··· RECORDS TO PROCESS ···

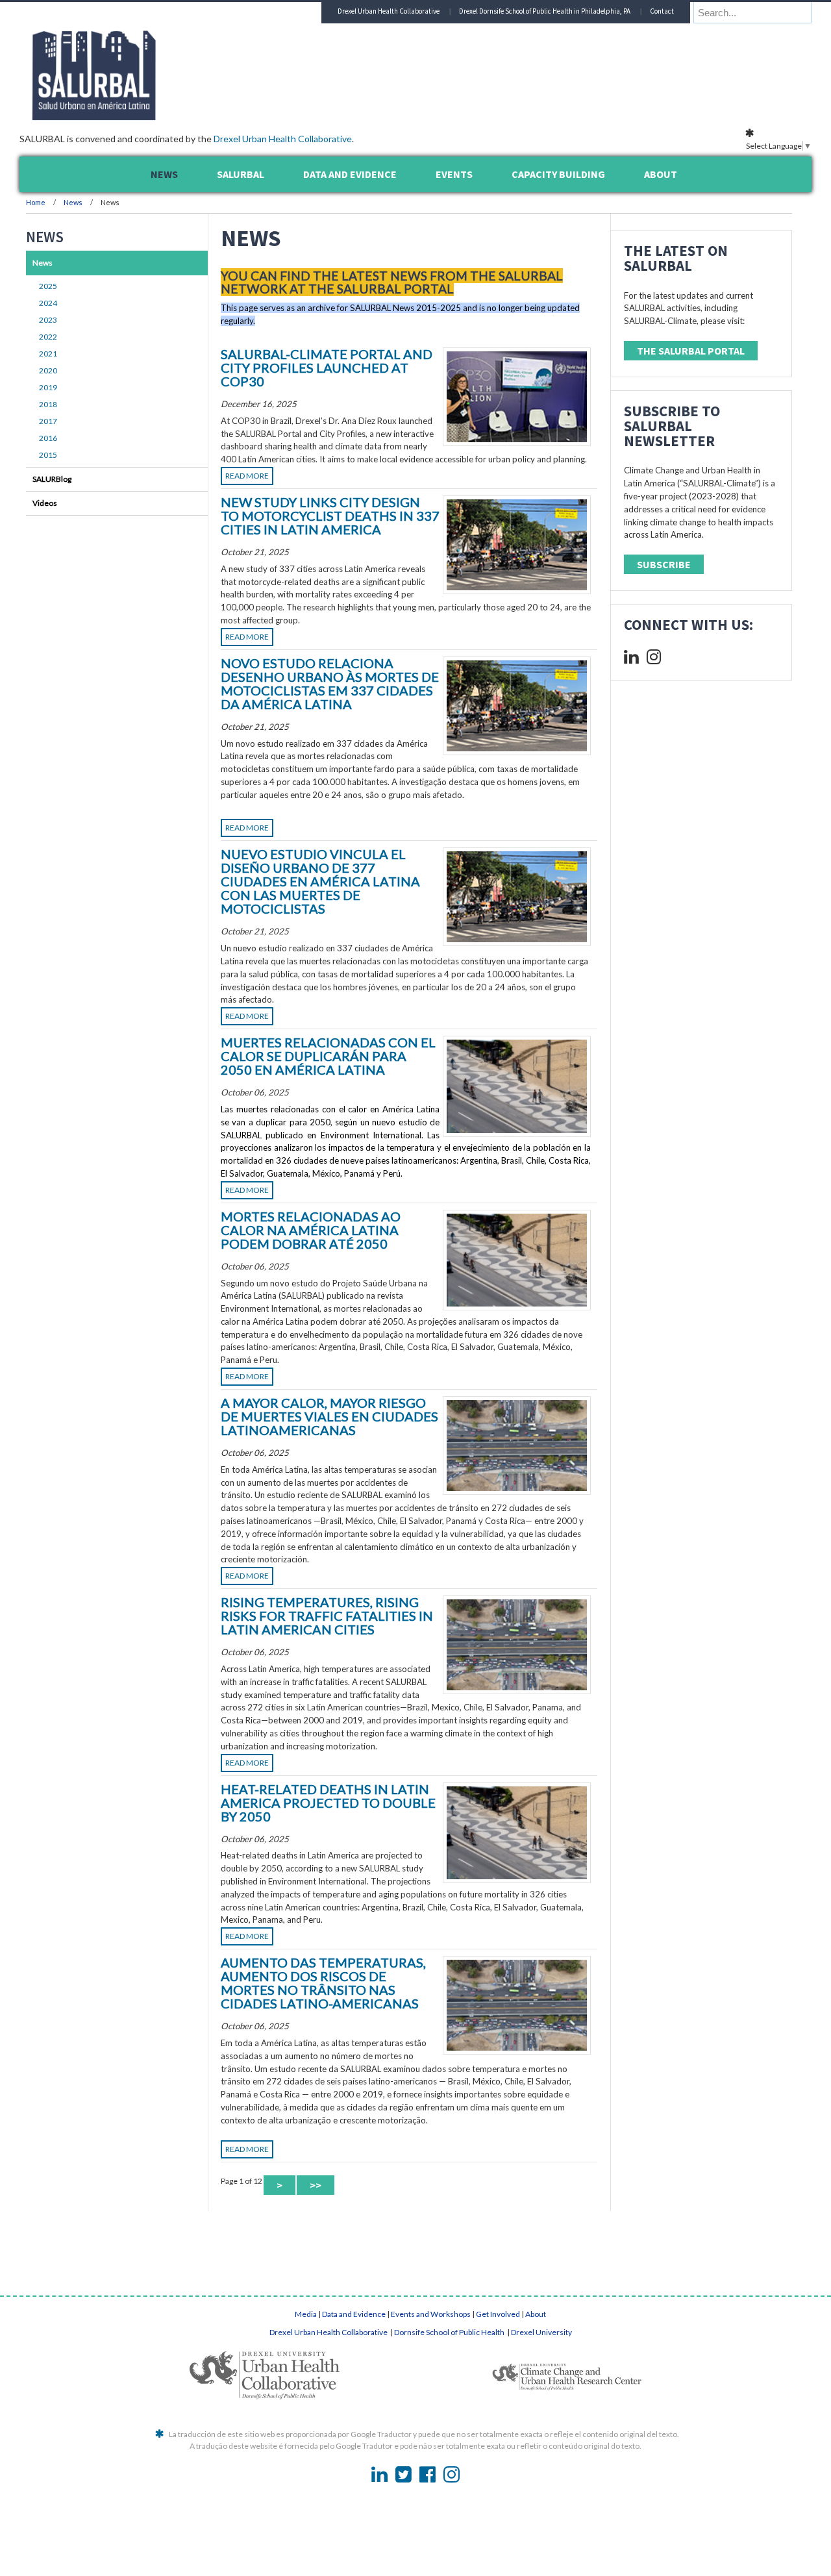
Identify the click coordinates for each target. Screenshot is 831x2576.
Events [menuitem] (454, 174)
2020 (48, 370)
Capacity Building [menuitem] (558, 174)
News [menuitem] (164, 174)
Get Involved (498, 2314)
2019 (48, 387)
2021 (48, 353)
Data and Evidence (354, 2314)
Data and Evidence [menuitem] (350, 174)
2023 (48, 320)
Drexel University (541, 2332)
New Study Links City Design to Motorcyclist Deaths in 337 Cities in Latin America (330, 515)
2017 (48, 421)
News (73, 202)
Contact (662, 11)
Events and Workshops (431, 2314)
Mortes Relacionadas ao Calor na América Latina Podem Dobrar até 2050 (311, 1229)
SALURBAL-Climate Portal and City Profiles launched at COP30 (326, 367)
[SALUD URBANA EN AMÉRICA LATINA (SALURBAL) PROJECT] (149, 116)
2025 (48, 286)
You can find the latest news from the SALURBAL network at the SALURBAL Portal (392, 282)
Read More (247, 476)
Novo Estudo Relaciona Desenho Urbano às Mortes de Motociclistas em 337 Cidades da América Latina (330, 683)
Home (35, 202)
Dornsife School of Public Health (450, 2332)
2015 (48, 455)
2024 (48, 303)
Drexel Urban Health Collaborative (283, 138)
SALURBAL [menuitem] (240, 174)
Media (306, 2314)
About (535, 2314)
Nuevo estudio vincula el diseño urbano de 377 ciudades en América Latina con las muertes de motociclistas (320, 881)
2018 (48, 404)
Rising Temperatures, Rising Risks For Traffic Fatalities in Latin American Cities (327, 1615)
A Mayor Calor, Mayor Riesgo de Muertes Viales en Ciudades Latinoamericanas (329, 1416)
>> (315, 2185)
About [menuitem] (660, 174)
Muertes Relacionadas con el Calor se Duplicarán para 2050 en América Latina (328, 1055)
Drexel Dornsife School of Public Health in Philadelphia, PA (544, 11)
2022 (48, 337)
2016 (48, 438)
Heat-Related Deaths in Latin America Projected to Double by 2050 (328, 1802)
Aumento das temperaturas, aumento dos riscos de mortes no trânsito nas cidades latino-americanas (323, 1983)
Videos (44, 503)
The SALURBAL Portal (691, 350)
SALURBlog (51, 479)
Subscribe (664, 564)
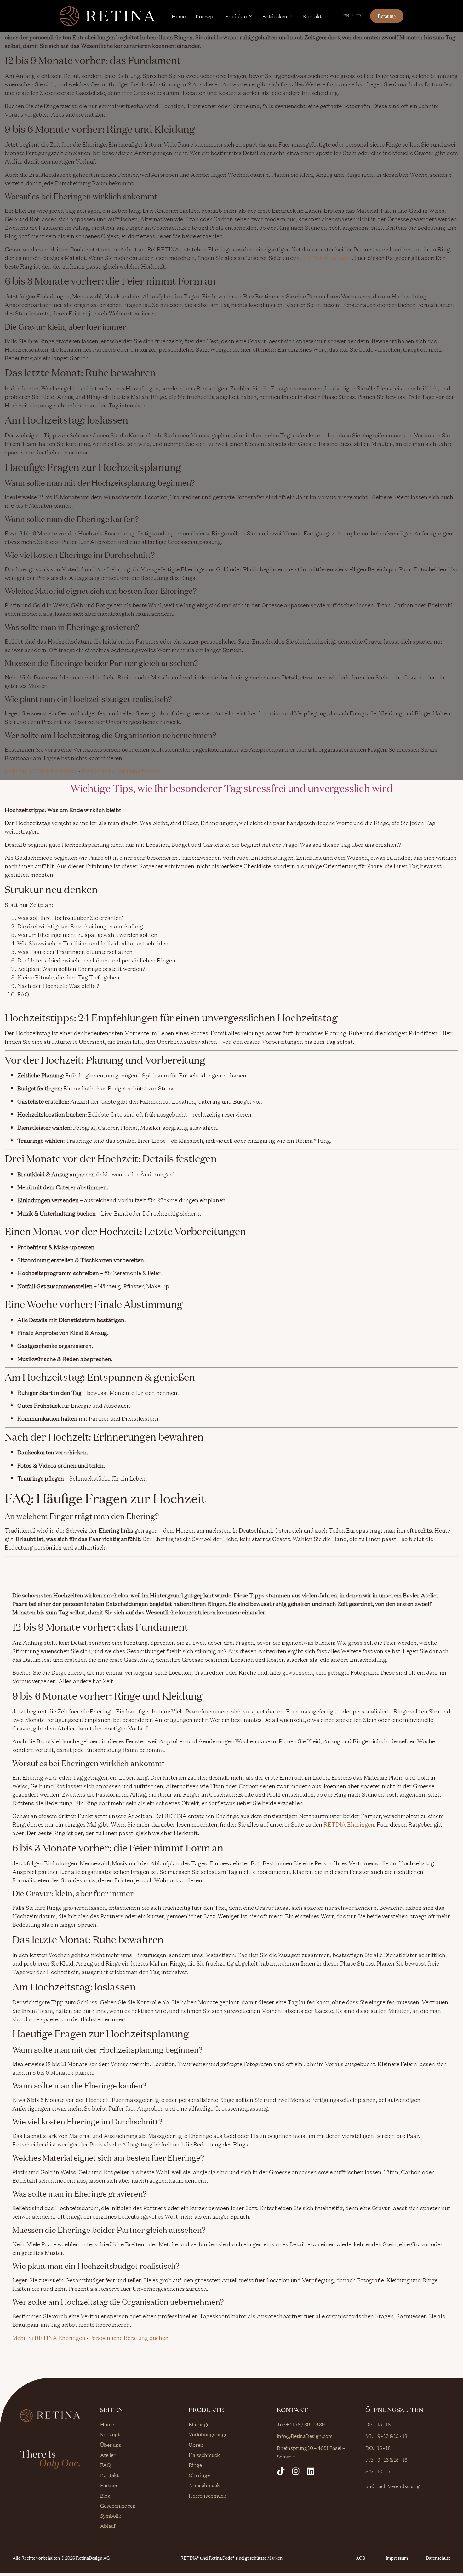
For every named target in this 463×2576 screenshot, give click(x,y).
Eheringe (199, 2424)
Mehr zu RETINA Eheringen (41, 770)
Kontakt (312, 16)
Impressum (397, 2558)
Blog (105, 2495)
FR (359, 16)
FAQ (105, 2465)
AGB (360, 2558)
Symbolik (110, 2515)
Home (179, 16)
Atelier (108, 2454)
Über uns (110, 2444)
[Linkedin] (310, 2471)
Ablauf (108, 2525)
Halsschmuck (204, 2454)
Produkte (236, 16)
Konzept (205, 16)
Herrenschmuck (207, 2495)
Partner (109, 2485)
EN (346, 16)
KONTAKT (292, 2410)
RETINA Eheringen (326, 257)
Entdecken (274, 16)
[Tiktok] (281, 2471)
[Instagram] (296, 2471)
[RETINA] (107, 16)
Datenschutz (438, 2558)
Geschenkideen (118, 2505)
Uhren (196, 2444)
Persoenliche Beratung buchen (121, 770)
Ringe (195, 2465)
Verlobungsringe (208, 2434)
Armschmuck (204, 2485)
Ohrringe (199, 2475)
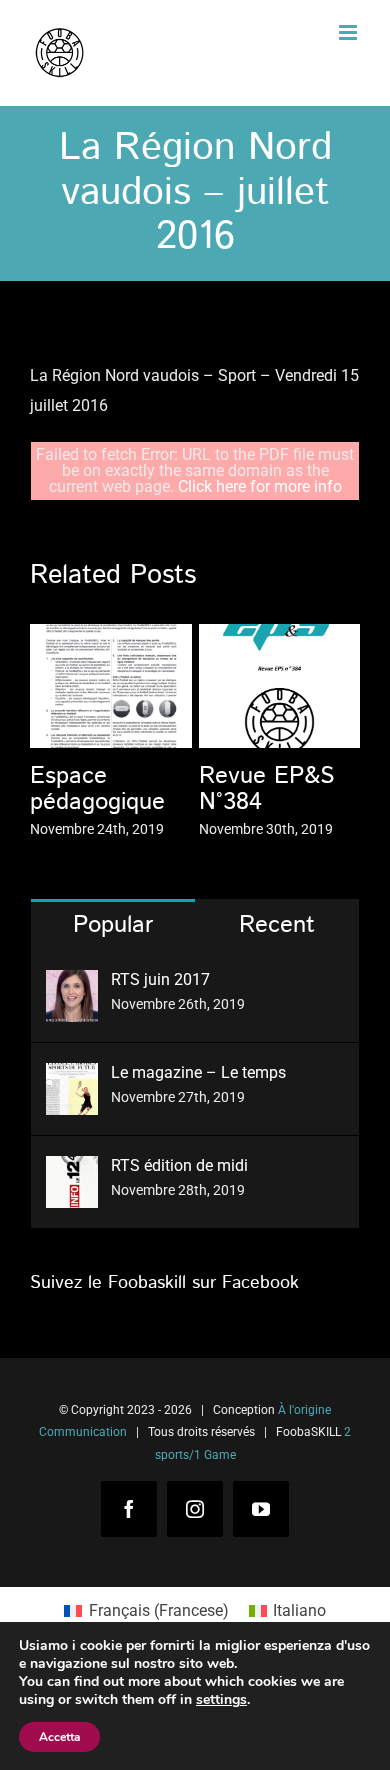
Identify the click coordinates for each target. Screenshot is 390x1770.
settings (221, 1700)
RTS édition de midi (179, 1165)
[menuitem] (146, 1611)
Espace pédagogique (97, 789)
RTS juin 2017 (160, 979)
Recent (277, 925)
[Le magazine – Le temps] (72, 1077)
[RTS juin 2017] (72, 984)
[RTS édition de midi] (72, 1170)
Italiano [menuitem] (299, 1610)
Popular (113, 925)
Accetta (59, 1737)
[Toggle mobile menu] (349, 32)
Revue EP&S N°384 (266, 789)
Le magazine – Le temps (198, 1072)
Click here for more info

···

EXERCISE DESCRIPTION
All of the material should be written out again exactly, apart from the pictures.

EXERCISE SOLUTION
Identify the click coordinates for each target. Screenshot is 831x2576.
Events [menuitem] (454, 174)
2020 (48, 370)
Capacity Building [menuitem] (558, 174)
News [menuitem] (164, 174)
Get Involved (498, 2314)
2019 (48, 387)
2021 (48, 353)
Data and Evidence (354, 2314)
Data and Evidence [menuitem] (350, 174)
2023 (48, 320)
Drexel University (541, 2332)
New Study Links City Design to Motorcyclist Deaths in 337 Cities in Latin America (330, 515)
2017 (48, 421)
News (73, 202)
Contact (662, 11)
Events and Workshops (431, 2314)
Mortes Relacionadas ao Calor na América Latina Podem Dobrar até 2050 (311, 1229)
SALURBAL-Climate Portal and City Profiles launched at COP30 (326, 367)
[SALUD URBANA EN AMÉRICA LATINA (SALURBAL) PROJECT] (149, 116)
2025 (48, 286)
You can find the latest news from the SALURBAL network at the SALURBAL Portal (392, 282)
Read More (247, 476)
Novo Estudo Relaciona Desenho Urbano às Mortes de Motociclistas em 337 Cidades da América Latina (330, 683)
Home (35, 202)
Dornsife School of Public Health (450, 2332)
2015 (48, 455)
2024 (48, 303)
Drexel Urban Health Collaborative (283, 138)
SALURBAL [menuitem] (240, 174)
Media (306, 2314)
About (535, 2314)
Nuevo estudio vincula el diseño urbano de 377 ciudades en América Latina con las muertes de motociclistas (320, 881)
2018 (48, 404)
Rising Temperatures, Rising Risks For Traffic Fatalities in Latin American Cities (327, 1615)
A Mayor Calor, Mayor Riesgo de Muertes Viales en Ciudades Latinoamericanas (329, 1416)
>> (315, 2185)
About [menuitem] (660, 174)
Muertes Relacionadas con el Calor se Duplicarán para 2050 en América Latina (328, 1055)
Drexel Dornsife School of Public Health in Philadelphia, PA (544, 11)
2022 (48, 337)
2016 (48, 438)
Heat-Related Deaths in Latin America Projected to Double by 2050 (328, 1802)
Aumento das temperaturas, aumento dos riscos de mortes no trânsito nas cidades latino-americanas (323, 1983)
Videos (44, 503)
The SALURBAL Portal (691, 350)
SALURBlog (51, 479)
Subscribe (664, 564)
For every named target in this 463×2576 screenshot, give click(x,y).
Eheringe (199, 2424)
Mehr zu RETINA Eheringen (41, 770)
Kontakt (312, 16)
Impressum (397, 2558)
Blog (105, 2495)
FR (359, 16)
FAQ (105, 2465)
AGB (360, 2558)
Symbolik (110, 2515)
Home (179, 16)
Atelier (108, 2454)
Über uns (110, 2444)
[Linkedin] (310, 2471)
Ablauf (108, 2525)
Halsschmuck (204, 2454)
Produkte (236, 16)
Konzept (205, 16)
Herrenschmuck (207, 2495)
Partner (109, 2485)
EN (346, 16)
KONTAKT (292, 2410)
RETINA Eheringen (326, 257)
Entdecken (274, 16)
[Tiktok] (281, 2471)
[Instagram] (296, 2471)
[RETINA] (107, 16)
Datenschutz (438, 2558)
Geschenkideen (118, 2505)
Uhren (196, 2444)
Persoenliche Beratung buchen (121, 770)
Ringe (195, 2465)
Verlobungsringe (208, 2434)
Armschmuck (204, 2485)
Ohrringe (199, 2475)
Identify the click coordinates for each target. Screenshot is 390x1770.
settings (221, 1700)
RTS édition de midi (179, 1165)
[menuitem] (146, 1611)
Espace pédagogique (97, 789)
RTS juin 2017 (160, 979)
Recent (277, 925)
[Le magazine – Le temps] (72, 1077)
[RTS juin 2017] (72, 984)
[RTS édition de midi] (72, 1170)
Italiano [menuitem] (299, 1610)
Popular (113, 925)
Accetta (59, 1737)
[Toggle mobile menu] (349, 32)
Revue EP&S N°384 (266, 789)
Le magazine – Le temps (198, 1072)
Click here for more info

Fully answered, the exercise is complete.